Though it may not initially seem obvious, this is a class reductionist argument. Class is a significant determinant in educational outcomes, and a lot of the systematic racial inequality against ethnic minorities is class inequality as opposed to race. Rather carelessly, this report hypocritically argued against racially dividing education outcomes by highlighting that white students have negative outcomes compared to ethnic minorities. Putting aside this hypocrisy, the underlying argument that social outcomes are class-based rather than race-based is correct, at least according to the data analysed in this study.
There was a severe backlash to this report from left-wing media outlets. Most arguments highlighted that there are cultural differences to explain the underperformance of poor white students.

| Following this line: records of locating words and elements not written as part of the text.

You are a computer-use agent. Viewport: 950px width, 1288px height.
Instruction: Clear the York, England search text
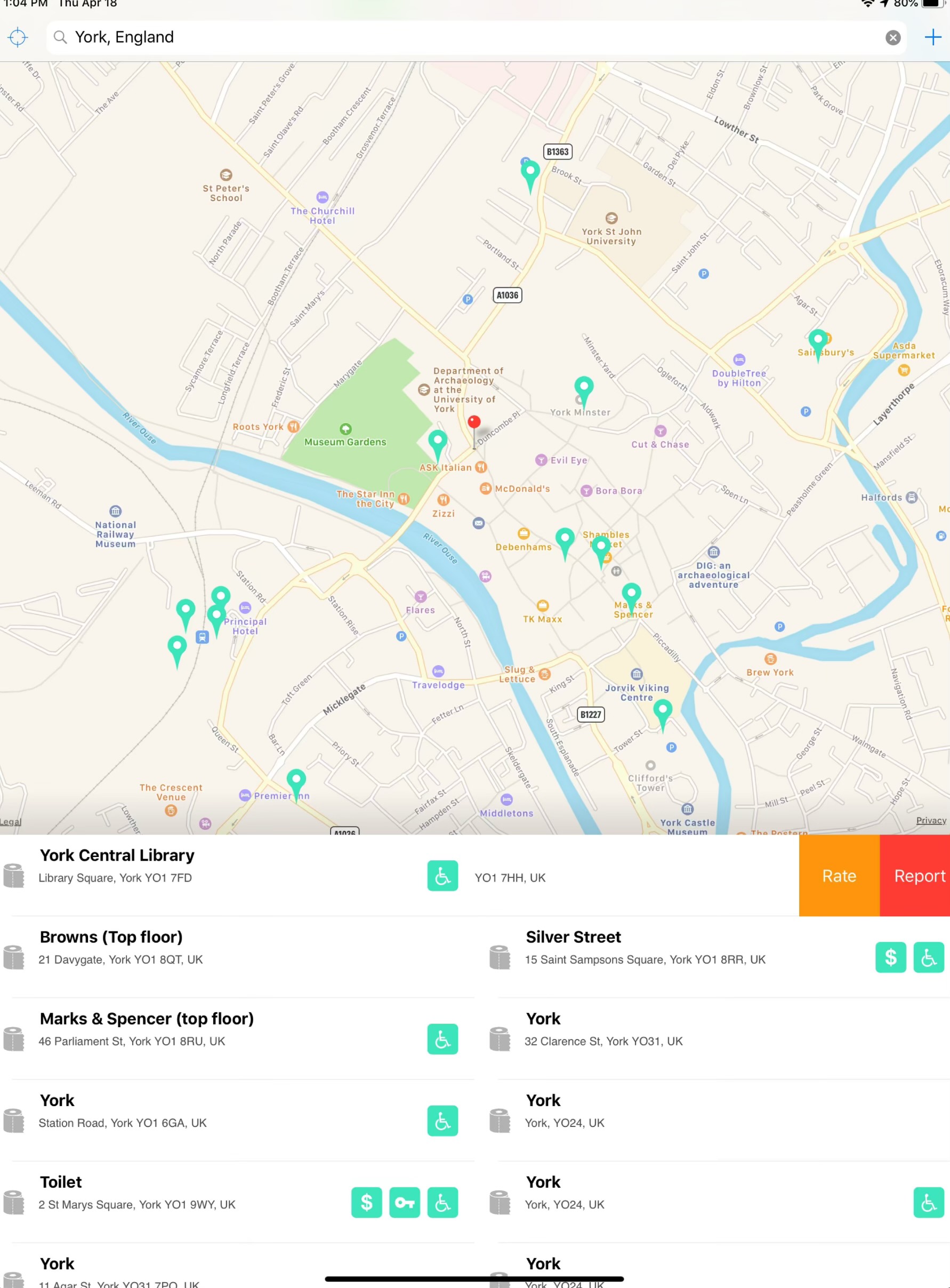coord(892,38)
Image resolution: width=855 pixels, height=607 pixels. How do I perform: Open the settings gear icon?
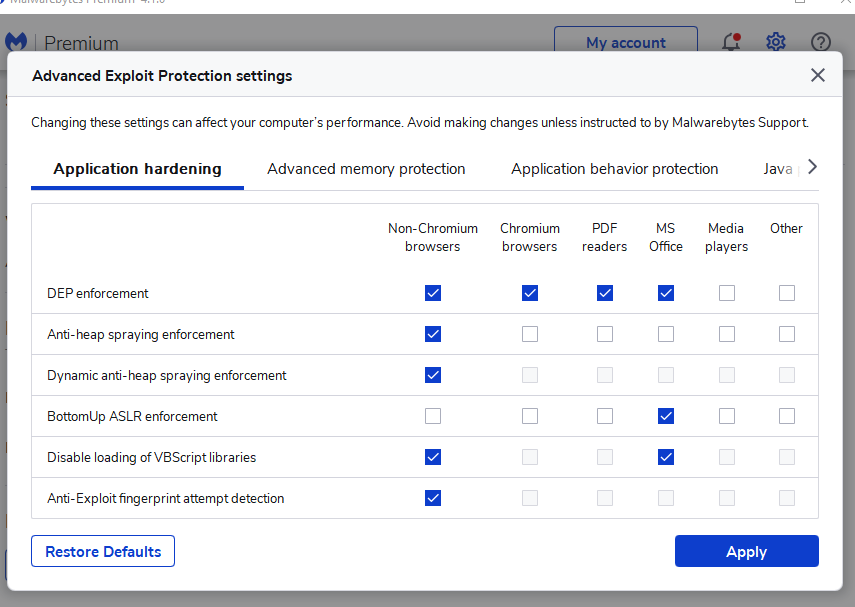tap(776, 42)
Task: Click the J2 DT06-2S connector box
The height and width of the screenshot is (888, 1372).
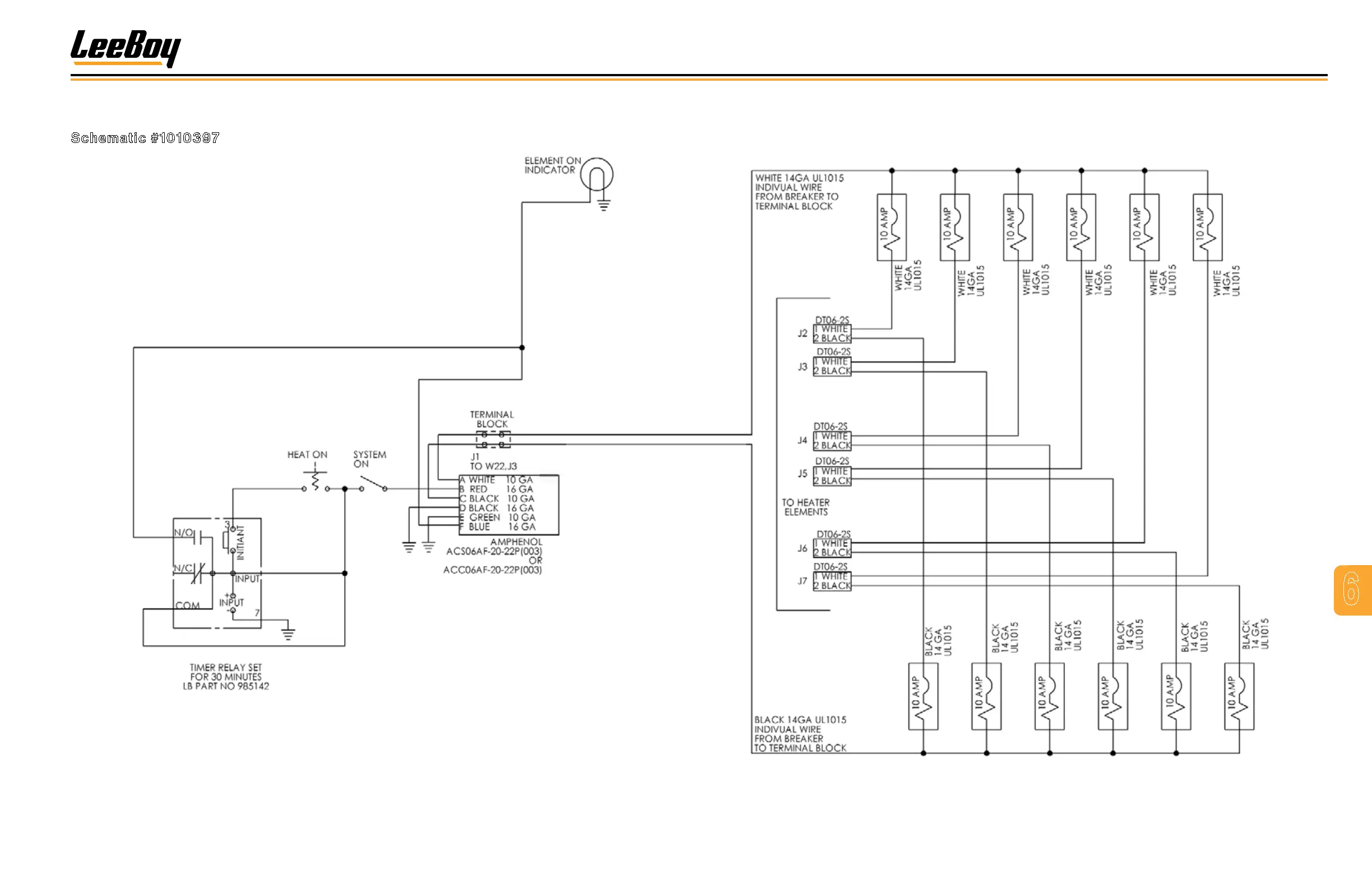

Ironically, these sounded very similar to the ‘culture’ argument made by white conservatives to explain the underperformance of black students. This surprisingly ‘right-wing’ argument made by ‘left-wing’ publications could highlight the resurgence of the horseshoe theory of political spectrums.
Many publications also correctly stated that poor white students are not the lowest-achieving ethnic group within the working class group studied. Less conservative MPs on the committee even said:
In essence, this highlights that educational inequality is primarily a class issue, though there is irrefutable racial inequality within classes. Also, given that ethnic minorities are disproportionately lower and middle class, there is inevitably an overlap between racial and class inequality. However, improving class inequality can have substantial positive impacts across large swathes of the population. On the other hand, improving different types of inequality can help bring balance within classes but will ultimately only positively impact smaller segments of the population.
Nothing brings people together like a common enemy. Kindness, justice, and advocating for someone other than oneself are probably some of the most effective cures for most social and economic problems. The best way to soften the bias of the average white male line worker would be to see a black co-worker or a black member of an allied union standing firm in the picket line next to him. You would probably easily convince that person that anyone who works hard should be getting a living wage. On the other hand, alienate that same worker with name-calling, race-specific training, and the other schemes from the identity politics playbook; you’ll be able to convince that person to never vote for anyone who wants to help someone outside his racial group.
Ultimately, it’s evident that there is a significant divide based on class regarding most societal outcomes. The divide that exists amongst the ethnic groups within each class is still a problem. However, the much more substantial issue is the difference in attainment between the different classes. Though class reductionism can pull focus away from other forms of inequality, improving class inequality can substantially positively impact most groups in society. We should look at inequality as a “class first”, not a “class only” problem.